La 12e conférence internationale sur le climat, destinée à renforcer les efforts de lutte contre le réchauffement de la Terre, a été ouverte lundi par le vice-président kényan Moody Awori qui a qualifié le changement climatique de "l'une des plus graves menaces" pour l'humanité.

C'est la première fois que cette conférence se tient en Afrique sud-saharienne, touchée de plein fouet par le changement climatique qui se caractérise notamment par de plus fréquentes sécheresses.

Quelque 6.000 délégués représentant 189 pays et des organisations de défense de l'environnement participent à cette réunion, qui se déroule au quartier général des Nations unies dans la capitale kényane jusqu'au 17 novembre. Des danseurs kényans, la tête coiffée de plumes et de peau de moutons, et la taille habillée d'un pagne rouge caractéristique des Masai, ont ouvert les cérémonies, avant que M. Awori ne prenne la parole.

"Le changement climatique émerge rapidement comme étant l'une des menaces les plus graves à laquelle l'humanité ait jamais été confrontée", a lancé M. Awori.

"Les économies sub-sahariennes sont les plus touchées", a-t-il souligné, rappelant que "plus de 70% de nos populations vivent dans les campagnes" et dépendent donc de l'agriculture. "Le changement climatique affectera leurs économies", a-t-il prévenu, estimant que "nous avons une grande tâche devant nous" pour lutter contre le réchauffement de la planète.

Selon un rapport publié fin octobre par l'économiste britannique Sir Nicolas Stern, le réchauffement climatique pourrait coûter à l'économie mondiale jusqu'à 7.000 milliards de dollars (5.500 milliards d'euros) si les gouvernements ne prennent pas des mesures radicales dans les dix prochaines années.

Le ministre kényan de l'Environnement, Kivutha Kibwana, qui a été élu président de la conférence de Nairobi, a fixé plusieurs objectifs aux participants: il a notamment appelé les pays développés à prendre de "nouveaux engagements" pour réduire davantage les émissions de gaz à effet de serre (GES), principaux responsables du changement climatique.
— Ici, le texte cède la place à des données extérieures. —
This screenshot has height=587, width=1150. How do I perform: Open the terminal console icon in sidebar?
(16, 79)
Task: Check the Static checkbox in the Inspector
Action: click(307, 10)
La réunion de Nairobi englobe la 12e conférence des parties à la convention-cadre sur les changements climatiques de l'ONU, adoptée en 1992 et à laquelle adhèrent 189 des 192 Etats membres des Nations unies, et la deuxième réunion des parties au protocole de Kyoto, conclu en 1997 et entré en vigueur en 2005.

Le protocole de Kyoto, qui complète la convention, ne vise que 35 pays industrialisés et l'Union européenne. Sur la période 2008-2012 actuellement couverte par le protocole, ces pays - qui représentent un tiers environ des émissions mondiales - sont tenus collectivement de réduire de 5% leurs émissions de GES par rapport à 1990.

Les Etats-Unis, qui dégagent un tiers des émissions, et l'Australie, n'ont pas ratifié le protocole: ce sont les seuls gros pays indutrialisés à ne être pas tenus à la réduction des GES.

La Chine et l'Inde, gros pollueurs, ne sont pas soumis, en tant que pays en développement, à des quotas sur les émissions de GES dans le cadre du protocole de Kyoto.

Lors de la conférence de Nairobi, les délégués procéderont notamment à l'examen du respect du protocole de Kyoto par les parties et d'une proposition d'amender la liste des pays qui ont des engagements relevant du protocole.

L'urgence est aujourd'hui notamment de convaincre les économies émergentes de participer aux efforts de lutte contre le réchauffement de la planète, selon des experts.

"On n'a pas d'obligations de réduction. Mais si on doit un jour diminiuer nos émissions de GES, il y a un surcoût et on ne doit pas compromettre notre développement, donc nous avons besoin d'aide", a déclaré à l'AFP Bougonou Djeri-Alassani, directeur de l'environnement pour le Togo, qui participe à la conférence.